Currently, mobile phones are used as tools to improve and speed up access to healthcare systems in rural areas, and have been used in healthcare workers’ training, prevention and access to health information, remote consultations, and patient monitoring. We can affirm that the adoption and use of mobile phones has obvious benefits for improving the health literacy of populations living in rural areas 36, 37. One major challenge with this development is that the internet quality available is very poor and under political control. Poor internet quality seriously hampers the success of the use of mobile phones in rural/riverine settings for a health worker. One might mitigate the above challenge if there’s a provision of infrastructure; however, the equipment supporting connectivity (electricity) is not readily available, or unreliable when it exists. Apart from being an under electrified continent, untimely, frequent, and long periods of electricity cause cuts in health delivery both in urban and rural areas. As a health worker in the rural and riverine area, one needs to have alternative measures to manage and work with technology and the delivery of healthcare. - Literacy levels and language of the population: Although educational attainment is not an isolated factor in health literacy, the type of education system in which individuals are included plays a very important role. Reports reveal the differences between health literacy levels in urban and rural settings, showing that rurality alone is not a risk factor for low literacy; yet, when accompanied by the aforementioned factors and a health system that does not prioritize easy access to health care in rural areas, important disparities in health literacy may occur between urban, suburban, and rural areas 38, 39. Thus, health workers in rural and riverine areas need to understand the literacy levels of the communities, as it requires plugging in and living there. There is a need to prepare for confidentiality issues that arise for a village doctor, nurse or community health worker who is aware of the patients with STIs, alcohol and substance abuse, mental health issues and how to interact with them outside care settings. It is helpful to understand the power and intimacy with patient, staff, and the community.

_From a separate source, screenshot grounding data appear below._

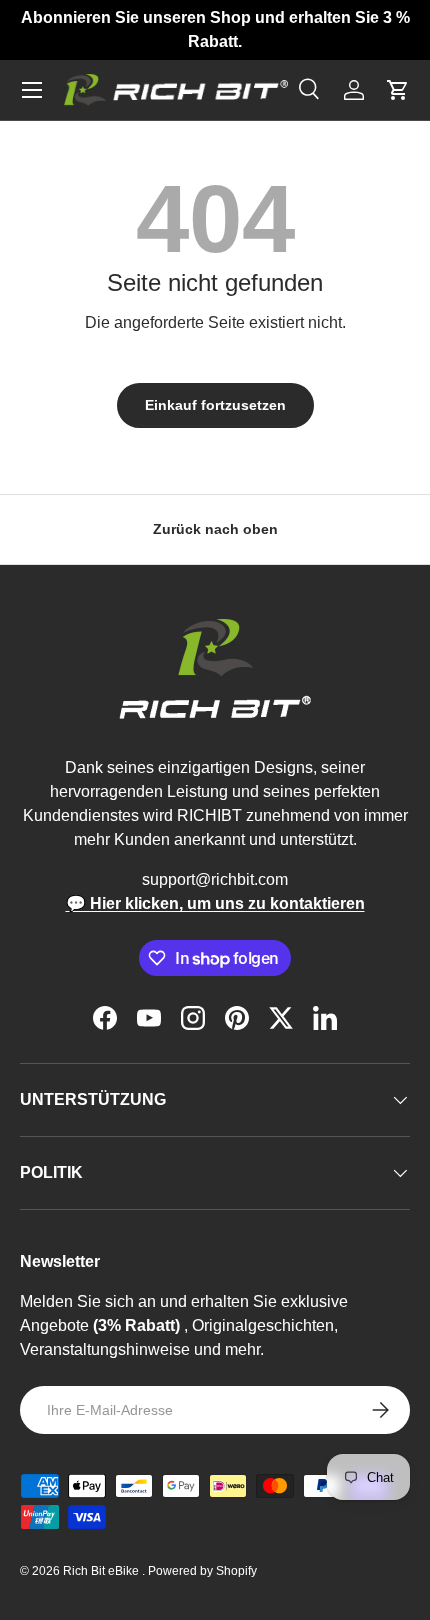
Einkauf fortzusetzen (215, 405)
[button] (398, 90)
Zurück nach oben (215, 529)
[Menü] (32, 90)
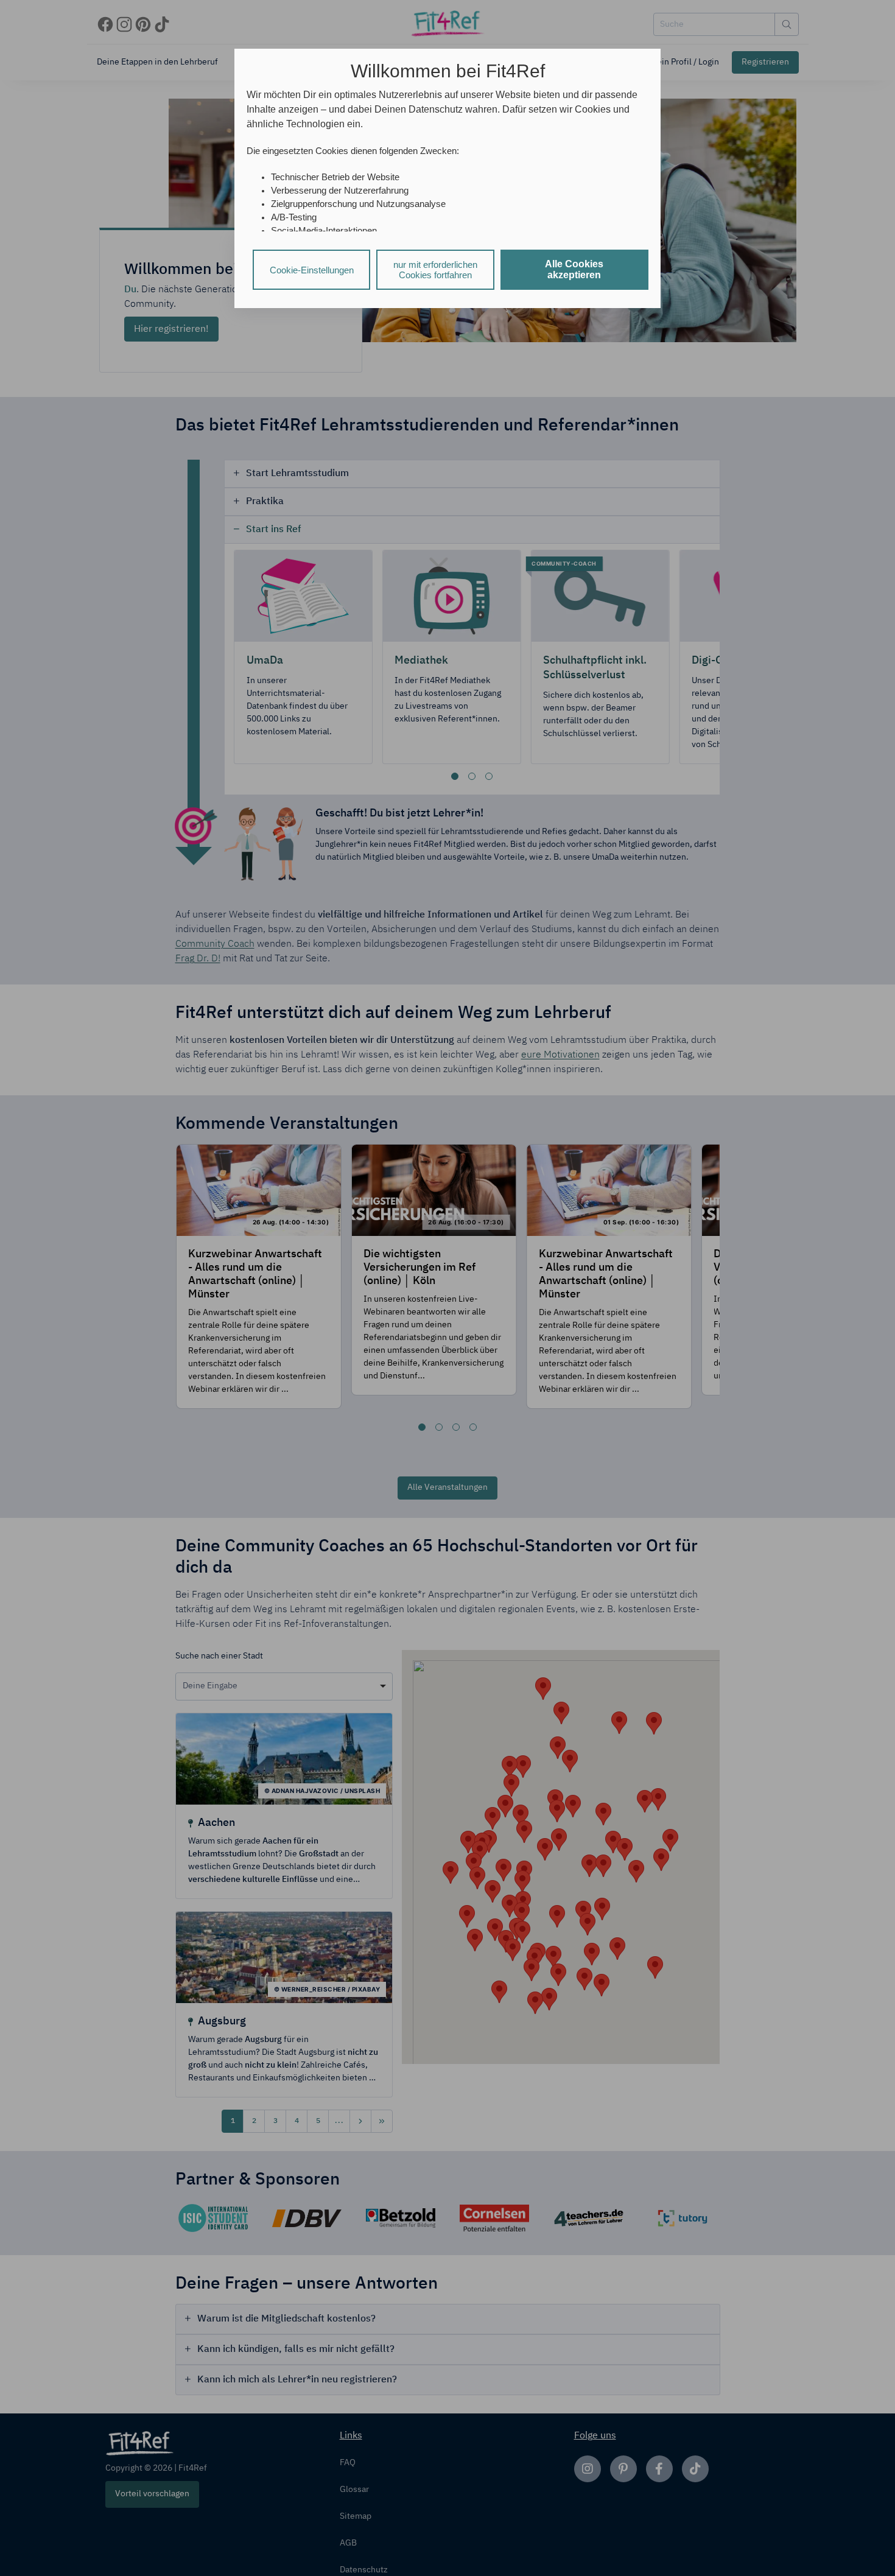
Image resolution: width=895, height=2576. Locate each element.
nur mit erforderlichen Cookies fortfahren (435, 269)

- Lessons Learned: The self-assessment literature cautions of overconfident self- judgements are not uncommon, and that experience can increase confidence and, thereby, increase the risk of overestimating one’s own skills35. Humility is not a passive process. These health workers, including doctors, working in low resource settings at a distance from tertiary care and, often, secondary care centers, do not conflict confidence with competence. Limits are sought through deliberate practice and testing, self-reflection and critical discourse with experts and peers, patients, and community members. As a society, we are into quick solutions. That approach will not work for most rural and riverine communities.